# So what hunt did you apply for?



## HunterHawk (Dec 8, 2005)

i was kind of stupid this year i put in for a state land/public land hunt for may 5th-11th... doesnt give me much time but i graduate may 5th or 6th or something then i figured i might just take the rest of the week off and hunt..... kinda hope i just get the zz one though.... guess we will see..... either way ill still have fun calling for other people when i get the time!


----------



## reowen51 (May 11, 2005)

benster said:


> Bob, I see you have Cheboygan as part of your location. Have you ever hunted up there for turkeys? This will be my third year up there for turkeys. We took two out of three hunters last year.


Yes Ben, I have hunted the Cheboygan area numerous times. In the old days I would run and gun out the Alpena State Road east of town. About 8 years back I purchased 20 acres in the Long Lake area. It holds some birds but I had not hunted it till last year, choosing instead to hunt Hillsdale County with my son who lives down there. Last season I took a good friend out on my property in Cheboygan and well you can read the story on that hunt on the other thread entitled, "I Hope All Your Hunts Go Better Than This One". This year with gas prices as they are I'm gunna try Minden City and Verona State game Areas.Good luck to you.


----------



## itchn2fish (Dec 15, 2005)

People that I call for applied for some various earlier hunts & I bought 0234 over the counter.


----------



## chris_kreiner (Sep 6, 2006)

301 - I like the early season. It doesn't give me that much time to shoot a bird but I like the fact that they aren't as call shy. I called in a bird for me, the wife, and my dad last year so I am hoping for the same this year.

I am hoping for my first with a bow this year so I may need to call in several before I connect. Depends on how well I decide to shoot!!


----------



## syonker (May 7, 2004)

Hunt 301/ZZ has been very good for me on my father-in-law's farm in Isabella County.

I'm calling for a buddy with hunt 234.


----------



## Erik (Jan 17, 2000)

> I am hoping for my first with a bow this year so I may need to call in several before I connect.


Boy do I know how that goes!
One thing I've learned over the years is that turkeys are almost always farther away than they appear. Especially if they're standing in an open field.


----------



## spiritofthewild_06 (Mar 20, 2007)

I just bought the OTC 234. Last year a week just wasn't enough time for me to fill my tag, so we'll see what 234 holds for me!


----------



## Kevin (Oct 4, 2000)

First week in ZB, then ZZ as my second choice.


----------



## huntingfool43 (Mar 16, 2002)

Took the 234 hunt again. I like the longer season, gives me more time to call for other people before filling my own tag. As of right now I have 3 to call in before I get my own. It's going to be a fun season.


----------
=-=-=-=-=
(GIVEN PROBLEM 1):
Copy the forum thread passage starting with "## chris_kreiner (Sep" and going on through "decide to shoot!!", renaming "bow" as "crossbow".

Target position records
=-=-=-=-=
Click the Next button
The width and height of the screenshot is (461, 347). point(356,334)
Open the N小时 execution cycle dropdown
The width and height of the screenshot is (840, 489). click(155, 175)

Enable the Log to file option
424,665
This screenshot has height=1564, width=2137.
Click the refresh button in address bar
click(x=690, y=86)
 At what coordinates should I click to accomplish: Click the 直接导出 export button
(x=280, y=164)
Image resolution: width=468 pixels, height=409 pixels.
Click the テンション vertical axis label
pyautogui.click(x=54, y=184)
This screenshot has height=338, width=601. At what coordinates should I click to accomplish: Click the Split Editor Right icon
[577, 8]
=-=-=-=-=
(GIVEN PROBLEM 2):
Multiply every coordinate in the answers of the records by 2.2, rounding to whole numbers with halves going up. Give back only the record lines starting with the line with "This screenshot has height=338, width=601." and going on through the last line of the records, requests included.

(TASK OUTPUT 1):
## chris_kreiner (Sep 6, 2006)

301 - I like the early season. It doesn't give me that much time to shoot a bird but I like the fact that they aren't as call shy. I called in a bird for me, the wife, and my dad last year so I am hoping for the same this year.

I am hoping for my first with a crossbow this year so I may need to call in several before I connect. Depends on how well I decide to shoot!!

(TASK OUTPUT 2):
This screenshot has height=338, width=601. At what coordinates should I click to accomplish: Click the Split Editor Right icon
[1269, 18]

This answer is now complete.